Il marcha, marcha un long moment, sans savoir vraiment où il allait, sans que cela lui importe vraiment. Il marchait simplement, longeant les trottoirs, caressant les murs du bout des doigts. C’était une sensation agréable, un discours muet avec des parois inanimées, comme si chaque surface, chaque brique, chaque morceau de bois avait une histoire, un passé qu’il voulait raconter, et qu’il exprimer à travers ce contact éphémère, celui de l’homme qui laisse traîner sa main contre la matière brute à laquelle personne ne prête attention. Il imaginait alors tous leurs secrets, se représentaient ce qu’ils cachaient, les familles qu’ils abritaient, les enfants qui avaient ri derrière, les couples qui s’étaient épanouis en s’y sentant à l’abri. C’était toute une vie qu’il pouvait palper, plusieurs vies même, des générations, de multiples collocations, des successions et des drames, oui, surtout des drames, des catastrophes qu’on pense pouvoir oublier, effacer avec un peu d’eau et de savon. Mais la pierre garde tout, les souvenirs des hommes et des femmes, leurs erreurs, leurs prouesses. Ils sont là, tellement discrets, personne ne leur prête attention, mais les murs voient tout, entendent tout, et jamais n’oublient ce dont ils ont été les témoins. Et c’était tous ces mystères que Chase essayait de percer, ou du moins d’imaginer.
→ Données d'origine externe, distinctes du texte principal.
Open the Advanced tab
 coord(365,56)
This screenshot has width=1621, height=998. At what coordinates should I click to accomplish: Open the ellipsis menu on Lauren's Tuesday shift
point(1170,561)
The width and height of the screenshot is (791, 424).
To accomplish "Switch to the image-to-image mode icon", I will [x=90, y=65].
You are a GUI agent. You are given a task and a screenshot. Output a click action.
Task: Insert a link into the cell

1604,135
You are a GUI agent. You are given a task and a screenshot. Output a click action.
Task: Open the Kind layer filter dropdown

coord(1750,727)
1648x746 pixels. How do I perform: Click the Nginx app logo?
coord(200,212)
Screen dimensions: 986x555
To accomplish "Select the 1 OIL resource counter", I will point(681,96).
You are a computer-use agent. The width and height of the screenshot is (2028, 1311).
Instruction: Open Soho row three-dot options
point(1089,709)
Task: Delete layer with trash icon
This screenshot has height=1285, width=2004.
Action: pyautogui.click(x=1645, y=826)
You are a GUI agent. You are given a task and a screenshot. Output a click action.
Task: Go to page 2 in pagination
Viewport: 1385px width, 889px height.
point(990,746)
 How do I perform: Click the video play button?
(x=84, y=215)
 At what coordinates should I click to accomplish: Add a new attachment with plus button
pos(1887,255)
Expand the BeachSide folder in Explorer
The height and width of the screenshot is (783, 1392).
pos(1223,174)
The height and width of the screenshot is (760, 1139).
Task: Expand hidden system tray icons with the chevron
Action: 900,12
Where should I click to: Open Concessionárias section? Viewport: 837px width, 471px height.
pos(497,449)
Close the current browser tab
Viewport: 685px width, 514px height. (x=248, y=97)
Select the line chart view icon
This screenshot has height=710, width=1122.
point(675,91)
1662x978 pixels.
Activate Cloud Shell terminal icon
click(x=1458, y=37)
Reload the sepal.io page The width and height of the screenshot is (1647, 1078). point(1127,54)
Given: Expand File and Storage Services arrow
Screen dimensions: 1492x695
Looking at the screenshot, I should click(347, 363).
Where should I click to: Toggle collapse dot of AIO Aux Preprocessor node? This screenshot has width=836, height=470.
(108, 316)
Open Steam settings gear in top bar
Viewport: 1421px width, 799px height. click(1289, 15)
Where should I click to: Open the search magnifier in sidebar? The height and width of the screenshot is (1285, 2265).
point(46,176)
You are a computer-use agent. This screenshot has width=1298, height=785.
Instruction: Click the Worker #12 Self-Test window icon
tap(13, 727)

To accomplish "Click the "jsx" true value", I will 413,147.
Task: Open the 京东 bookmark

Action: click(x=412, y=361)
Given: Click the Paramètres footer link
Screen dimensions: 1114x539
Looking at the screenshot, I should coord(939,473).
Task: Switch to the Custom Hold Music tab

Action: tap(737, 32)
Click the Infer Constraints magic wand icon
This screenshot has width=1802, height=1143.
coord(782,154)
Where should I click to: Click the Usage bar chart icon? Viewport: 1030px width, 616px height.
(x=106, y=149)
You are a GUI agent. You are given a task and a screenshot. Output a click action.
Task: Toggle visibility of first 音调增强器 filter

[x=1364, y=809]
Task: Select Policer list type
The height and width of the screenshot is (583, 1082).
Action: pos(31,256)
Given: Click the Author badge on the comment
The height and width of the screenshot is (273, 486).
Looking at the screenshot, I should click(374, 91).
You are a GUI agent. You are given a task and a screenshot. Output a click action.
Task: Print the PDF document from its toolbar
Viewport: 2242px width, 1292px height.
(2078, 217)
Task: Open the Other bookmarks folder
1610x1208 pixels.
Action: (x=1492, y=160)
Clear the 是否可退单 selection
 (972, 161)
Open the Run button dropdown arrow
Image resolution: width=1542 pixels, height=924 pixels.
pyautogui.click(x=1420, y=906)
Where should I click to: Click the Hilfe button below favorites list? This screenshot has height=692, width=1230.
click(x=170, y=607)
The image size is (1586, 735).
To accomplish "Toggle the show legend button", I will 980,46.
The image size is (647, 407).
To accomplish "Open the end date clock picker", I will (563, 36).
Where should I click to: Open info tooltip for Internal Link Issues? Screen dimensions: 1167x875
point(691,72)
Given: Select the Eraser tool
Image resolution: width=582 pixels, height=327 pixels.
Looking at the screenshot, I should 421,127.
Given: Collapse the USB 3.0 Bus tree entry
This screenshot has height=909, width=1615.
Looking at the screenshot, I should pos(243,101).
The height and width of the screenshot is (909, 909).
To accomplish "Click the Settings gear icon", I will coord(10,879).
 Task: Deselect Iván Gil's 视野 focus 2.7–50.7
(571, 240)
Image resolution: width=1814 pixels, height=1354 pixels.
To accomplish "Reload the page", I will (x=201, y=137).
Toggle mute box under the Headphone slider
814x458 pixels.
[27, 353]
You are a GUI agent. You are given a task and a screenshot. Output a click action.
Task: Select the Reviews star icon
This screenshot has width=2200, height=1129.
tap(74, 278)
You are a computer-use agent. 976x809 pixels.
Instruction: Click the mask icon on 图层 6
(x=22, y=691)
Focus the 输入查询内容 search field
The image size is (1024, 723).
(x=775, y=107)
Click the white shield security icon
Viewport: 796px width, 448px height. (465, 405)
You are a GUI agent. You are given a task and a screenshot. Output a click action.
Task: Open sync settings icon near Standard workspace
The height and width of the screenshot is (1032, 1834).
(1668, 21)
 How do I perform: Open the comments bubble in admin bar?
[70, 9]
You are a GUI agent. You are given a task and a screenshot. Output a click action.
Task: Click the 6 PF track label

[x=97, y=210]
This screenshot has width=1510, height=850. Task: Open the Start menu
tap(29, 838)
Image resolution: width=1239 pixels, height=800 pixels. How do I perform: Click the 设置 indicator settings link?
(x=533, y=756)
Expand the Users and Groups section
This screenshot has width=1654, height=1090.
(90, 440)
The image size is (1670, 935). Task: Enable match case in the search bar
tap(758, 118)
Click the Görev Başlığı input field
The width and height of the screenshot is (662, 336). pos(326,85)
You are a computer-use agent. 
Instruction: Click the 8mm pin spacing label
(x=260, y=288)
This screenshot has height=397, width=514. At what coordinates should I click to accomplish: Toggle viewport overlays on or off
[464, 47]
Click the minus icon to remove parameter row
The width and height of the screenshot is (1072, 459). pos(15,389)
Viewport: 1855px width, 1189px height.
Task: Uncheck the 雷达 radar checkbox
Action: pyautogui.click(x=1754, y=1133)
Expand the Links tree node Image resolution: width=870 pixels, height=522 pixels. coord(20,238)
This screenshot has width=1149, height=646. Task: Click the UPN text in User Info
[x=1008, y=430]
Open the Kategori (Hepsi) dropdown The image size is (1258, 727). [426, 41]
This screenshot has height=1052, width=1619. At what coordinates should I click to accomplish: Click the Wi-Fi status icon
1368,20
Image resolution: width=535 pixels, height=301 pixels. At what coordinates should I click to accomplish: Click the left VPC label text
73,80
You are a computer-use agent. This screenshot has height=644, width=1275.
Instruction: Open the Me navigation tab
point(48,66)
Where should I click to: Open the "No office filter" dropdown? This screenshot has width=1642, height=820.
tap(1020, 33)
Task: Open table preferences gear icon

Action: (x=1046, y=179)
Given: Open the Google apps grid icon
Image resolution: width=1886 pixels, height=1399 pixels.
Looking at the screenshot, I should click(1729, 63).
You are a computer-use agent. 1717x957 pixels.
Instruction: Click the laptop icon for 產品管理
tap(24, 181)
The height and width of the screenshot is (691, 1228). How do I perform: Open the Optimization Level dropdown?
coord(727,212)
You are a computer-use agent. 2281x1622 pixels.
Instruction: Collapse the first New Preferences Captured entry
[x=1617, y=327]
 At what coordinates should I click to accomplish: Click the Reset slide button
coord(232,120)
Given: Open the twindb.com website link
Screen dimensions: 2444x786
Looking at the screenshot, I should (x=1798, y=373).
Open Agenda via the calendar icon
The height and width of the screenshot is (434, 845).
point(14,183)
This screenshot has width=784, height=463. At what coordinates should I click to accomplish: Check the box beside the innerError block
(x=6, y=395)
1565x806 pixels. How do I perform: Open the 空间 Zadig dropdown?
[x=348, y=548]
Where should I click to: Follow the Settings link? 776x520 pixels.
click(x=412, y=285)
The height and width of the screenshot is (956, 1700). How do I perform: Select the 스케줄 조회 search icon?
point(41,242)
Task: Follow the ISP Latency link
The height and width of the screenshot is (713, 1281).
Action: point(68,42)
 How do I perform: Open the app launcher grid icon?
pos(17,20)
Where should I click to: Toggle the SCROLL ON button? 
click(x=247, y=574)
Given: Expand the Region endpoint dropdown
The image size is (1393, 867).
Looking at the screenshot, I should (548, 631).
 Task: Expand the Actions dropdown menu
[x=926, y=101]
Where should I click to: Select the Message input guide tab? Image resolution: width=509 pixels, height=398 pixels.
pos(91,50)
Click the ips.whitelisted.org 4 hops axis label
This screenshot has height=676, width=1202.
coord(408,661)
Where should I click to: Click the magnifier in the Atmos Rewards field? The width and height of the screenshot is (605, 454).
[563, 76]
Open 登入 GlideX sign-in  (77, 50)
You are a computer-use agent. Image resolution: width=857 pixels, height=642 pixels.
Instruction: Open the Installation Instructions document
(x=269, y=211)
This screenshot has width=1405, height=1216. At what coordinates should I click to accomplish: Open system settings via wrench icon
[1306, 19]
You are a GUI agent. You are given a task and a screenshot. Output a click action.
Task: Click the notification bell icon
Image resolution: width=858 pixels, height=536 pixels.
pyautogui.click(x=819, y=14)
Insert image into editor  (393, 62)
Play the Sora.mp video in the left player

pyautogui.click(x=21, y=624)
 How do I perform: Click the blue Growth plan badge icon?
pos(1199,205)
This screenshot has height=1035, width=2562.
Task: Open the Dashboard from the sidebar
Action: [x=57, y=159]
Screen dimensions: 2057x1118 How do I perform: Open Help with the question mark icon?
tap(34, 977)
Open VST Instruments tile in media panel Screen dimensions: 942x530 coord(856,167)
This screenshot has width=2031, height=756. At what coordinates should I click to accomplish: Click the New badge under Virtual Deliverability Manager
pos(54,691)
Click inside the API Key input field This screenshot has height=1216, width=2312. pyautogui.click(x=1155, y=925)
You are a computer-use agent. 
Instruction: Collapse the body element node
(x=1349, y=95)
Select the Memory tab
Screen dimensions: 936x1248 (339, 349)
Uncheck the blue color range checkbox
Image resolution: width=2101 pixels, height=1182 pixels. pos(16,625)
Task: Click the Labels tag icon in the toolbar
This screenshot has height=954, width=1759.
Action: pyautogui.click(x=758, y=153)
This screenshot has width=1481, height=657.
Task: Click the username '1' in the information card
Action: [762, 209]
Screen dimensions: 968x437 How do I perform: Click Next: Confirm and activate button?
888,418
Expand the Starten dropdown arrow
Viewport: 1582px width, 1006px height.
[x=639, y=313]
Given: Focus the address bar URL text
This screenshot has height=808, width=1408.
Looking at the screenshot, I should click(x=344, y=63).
Les rues sommeillaient. Pas un bruit, pas un murmure, si ce n’est le faible murmure du vent, le chant hésitant d’un oiseau égaré. Et puis, soudainement, cette mélodie sortie des ténèbres, cette douce chansons sans paroles, quelques notes vibrantes, quelques notes résonnantes. On irait dit le chant d’une sirène, cet irrésistible appel qui séduit tout homme. Chase ne fut pas épargné, il fut immédiatement conquis par cet air envoûtant. Il se laissa guider, laissant ses sens décider du chemin à emprunter. Ses mains se posèrent sur une porte. Le bois était massif, épais, brute. Et derrière, comme un son étouffé mais puissant, la mélodie qui l’avait attiré jusque là. Il pourra donc la porte ; elle devait être gigantesque, et surtout très lourde. Le son s’intensifia aussitôt la porte entrouverte. Et, avec la musique, ce fut un air glacial qui vint frapper le jeune homme. Une église. Mais, par-dessus tout, une présence particulière, étrange. Une présence des plus mystérieuses, presque effrayante, puissante, tellement puissante qu’un frisson parcouru le garçon.
Cela ne l’empêcha pas pour autant de monter les marches qui conduisaient à l’orgue. Chaque nouvel escalier le rapprochait de cette force inconnue, de cet air digne d’un professionnel. Oui, la prestation était des plus belles, majestueuse, maîtrisée, et relevant d’une connaissance incroyable, d’un don naturel, d’un talent inouï. Il ne parvenait même pas à percevoir les doigts du musicien caresser les touches de l’instrument.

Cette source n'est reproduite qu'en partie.